Discovery of new pyrimidine-5-carbonitrile derivatives as anticancer agents targeting EGFRWT and EGFRT790M

Abstract

A new series of pyrimidine-5-carbonitrile derivatives has been designed as ATP mimicking tyrosine kinase inhibitors of the epidermal growth factor receptor (EGFR). These compounds were synthesized and evaluated for their in vitro cytotoxic activities against a panel of four human tumor cell lines, namely colorectal carcinoma (HCT-116), hepatocellular carcinoma (HepG-2), breast cancer (MCF-7), and non-small cell lung cancer cells (A549). Five of the synthesized compounds, 11_a, 11_b, 12_b, 15_b and 16_a, were found to exhibit moderate antiproliferative activity against the tested cell lines and were more active than the EGFR inhibitor erlotinib. In particular, compound 11_b showed 4.5- to 8.4-fold erlotinib activity against HCT-116, HepG-2, MCF-7, and A549 cells with IC₅₀ values of 3.37, 3.04, 4.14, and 2.4 μM respectively. Moreover, the most cytotoxic compounds that showed promising IC₅₀ values against the four cancer cell lines were subjected to further investigation for their kinase inhibitory activities against EGFR^WT and EGFR^T790M using homogeneous time resolved fluorescence (HTRF) assay. Compound 11_b was also found to be the most active compound against both EGFR^WT and mutant EGFR^T790M, exhibiting IC₅₀ values of 0.09 and 4.03 μM, respectively.

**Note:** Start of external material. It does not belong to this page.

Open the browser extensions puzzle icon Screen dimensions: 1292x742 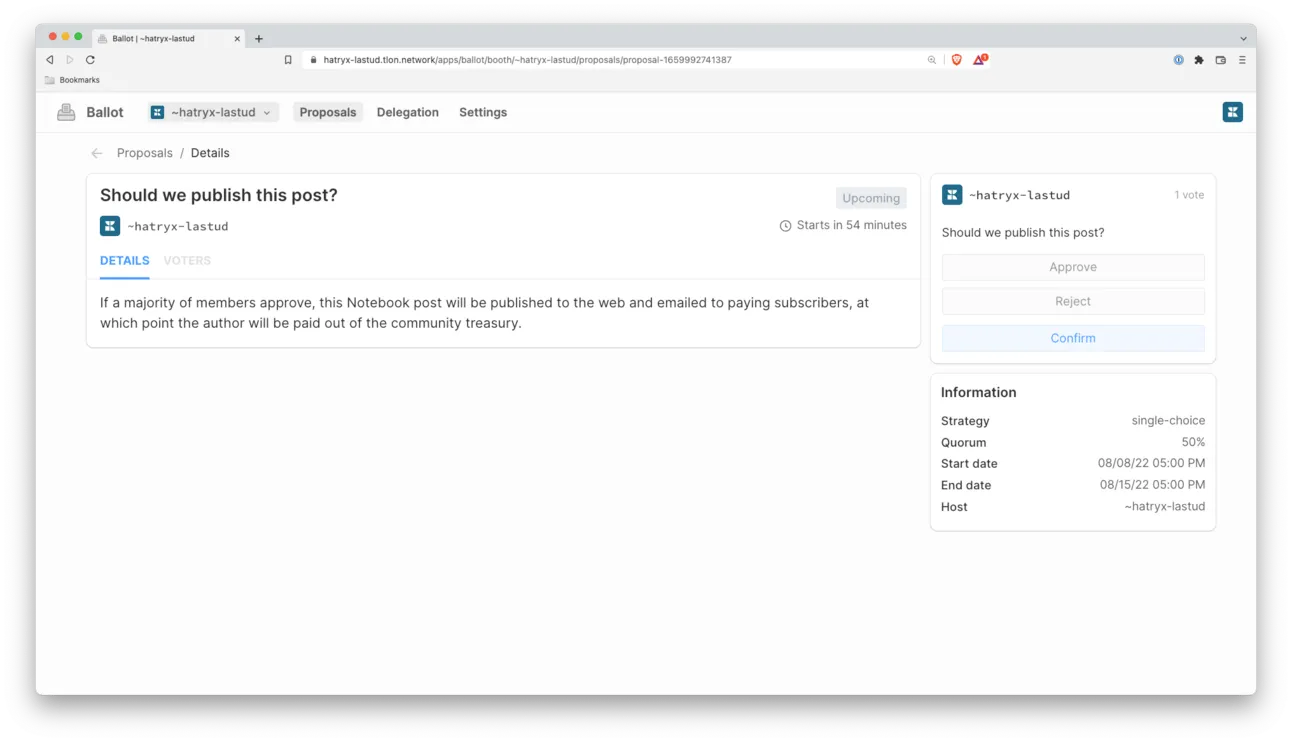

The cell cycle and apoptosis analyses revealed that compound 11_b can arrest the cell cycle at the G2/M phase and induce significant apoptotic effects in HCT-116, HepG-2, and MCF-7 cells. Additionally, compound 11_b upregulated the level of caspase-3 by 6.5 fold in HepG-2 when compared with the control. Finally, molecular docking studies were carried out to examine the binding mode of the synthesized compounds against the proposed targets; EGFR^WT and EGFR^T790M. Additional in silico ADMET studies were performed to explore drug-likeness properties.